- PROBLEMS TO WORK ON
a. Answer these questions from the text on nuclear weapons, one line each, marked (i), (ii), (iii):
(i) Who is named as the Secretary of State for Defence?
(ii) How many further wars does the text say have occurred in the 70 years since the Second World War?
(iii) How many Millennium Development Goals did the United Nations agree on?
b. Proceed with the text on nuclear weapons, continuing from its final sentence.

--- TEXT BLOCK Enclosed Below ---

Speaking in the same debate, Michael Fallon, the Secretary of State for Defence reminded the house: "Today's debate is about the primary responsibility of any Government: the security of our nation, our freedoms and our way of life. It is not about short-term politics. Whatever the current threats to this country, we cannot gamble with tomorrow's security. That is why this Government, and all previous Governments for the last six decades, have retained an operationally independent nuclear deterrent, and today this Government are committed to maintain that credible, continuous and effective minimum nuclear deterrent based on Trident and operating in a continuously at-sea posture for as long as we need it."

So we are urged to rest secure in the knowledge that if the world has nuclear weapons, they will not, actually, be used. The trouble with that argument is that, as the dreadful testimony from Japanese survivors shows, they have been used. And we know that they were used by a democratic government whose leaders were certain of their unprecedented killing power.

The world's major crises

Let's look at the world's major crises. Are nuclear weapons helping with these? Neither as a deterrent, nor in use, are nuclear weapons an answer to the major world challeanges we face. The nuclear threat is not an answer to environmental degradation or terrorism. Nor is it a solution to the persistent conflicts that are not only taking countless lives, but are also driving vast numbers of people from their homes and nations. The United Nations says the world's 60 million refugees and forcibly displaced people is the highest level recorded since World War Two.

Nor have they made the post Second World War world safer and more secure. In the 70 years since that global conflagration which claimed the lives of over 60 million people, there have been 159 further wars around the world, within and between nations.

The dramatic shift in the conduct of war that began in the 20th Century has continued unabated. The overwhelming majority of those killed, maimed and forced to flee are civilians. As with all weapons of mass destruction, nuclear weapons guarantee this.

Our greatest humanitarian project

Bringing ourselves to the brink of self-destruction has not even changed our spending priorities as a species. At the outset of the 21st Century, the United Nations agreed on eight Millennium Deevelopment Goals for addressing extreme poverty in its many dimensions - income poverty, hunger, disease, lack of adequate shelter, and exclusion --while promoting gender equality, education, and environmental sustainability. This year is the target date.

--- End of Enclosed TEXT BLOCK ---
--- AVAILABLE DATA Enclosed Below ---

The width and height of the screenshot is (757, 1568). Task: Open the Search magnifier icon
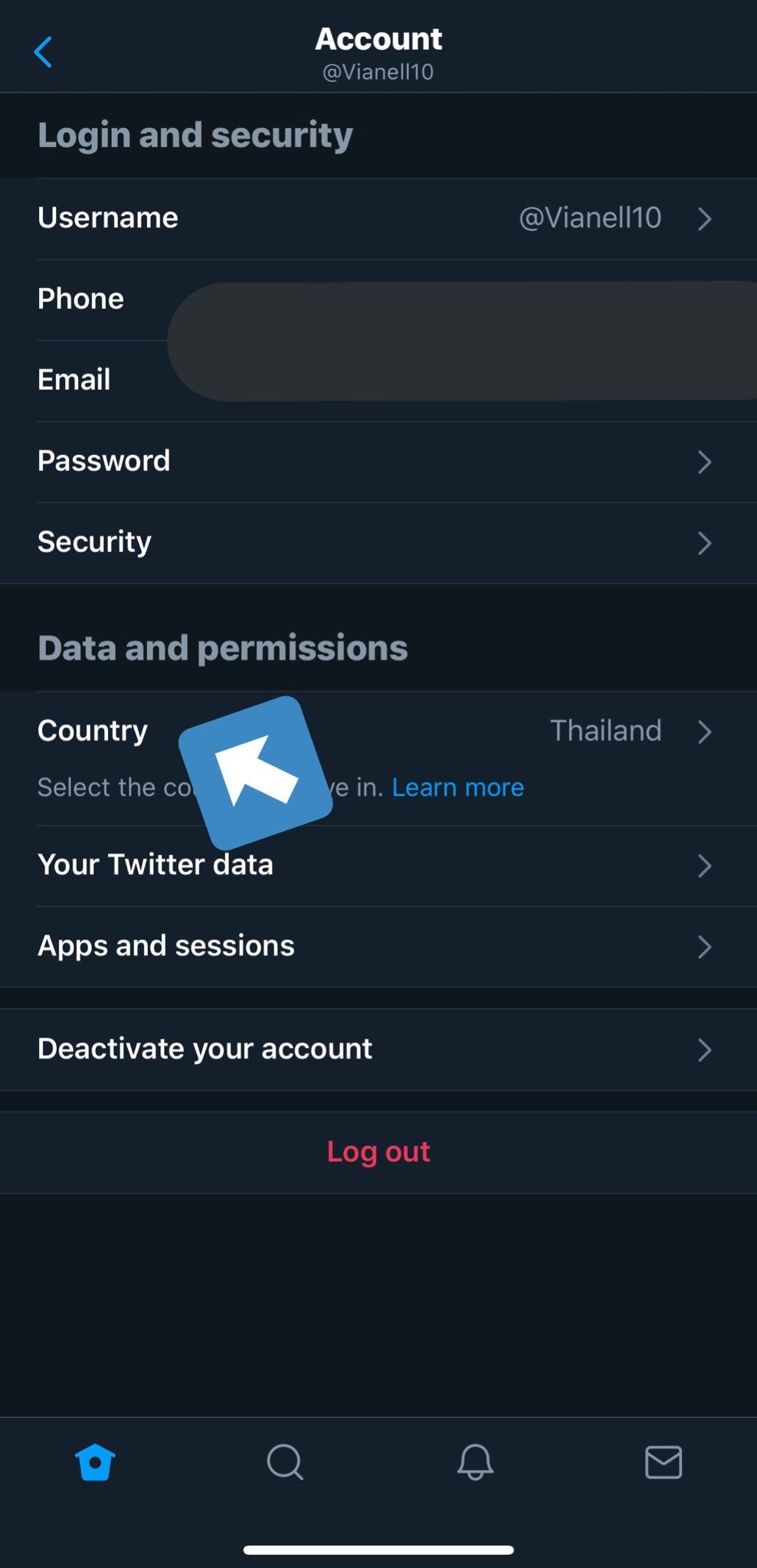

--- End of Enclosed AVAILABLE DATA ---

- RESULTS BY TASK
a.
(i) Michael Fallon
(ii) 159
(iii) Eight

b.
Four years into this noble undertaking, the US-based Economists for Peace and Security calculated that in 2003 the world devoted more than $900 billion to military expenditure. If we were to devote that amount to the Millennium Development Goals for only one year they would be completely accomplished. Known at that time as Economists Allied for Arms Reduction (EAAR), here's what their research showed:

This was the picture 12 years ago. Global military expenditure has since rocketed to an estimated $1,776 billion in 2014, according to the Stockholm International Peace Research Institute. In the same period, the world has fallen far short of accomplishing our greatest humanitarian project, the Millennium Development Goals.

A new force in British politics

No pollster can accurately predict whether Jeremy Corbyn, who also happens to be the Vice-Chair of the Campaign for Nuclear Disarmament, will become one of the UK's most prominent national leaders in September.

What we do know is that there is a newly emergent force in British politics. The 56 MPs of the Scottish National Party represent a party that holds that the Trident nuclear missile system - based at Faslane in Scotland -- is "unusable and indefensible". The party has pledged to make halting the renewal of the Trident nuclear weapons system an "absolute priority".

You need only do the maths. In a parliament whose ruling party has a majority of 12, its chances of renewing Trident are increasingly slim.

For the first time, a global power might need to change course and accept that it can still change the world for the better and be a force for peace and security without possessing its own weapons of mass destruction.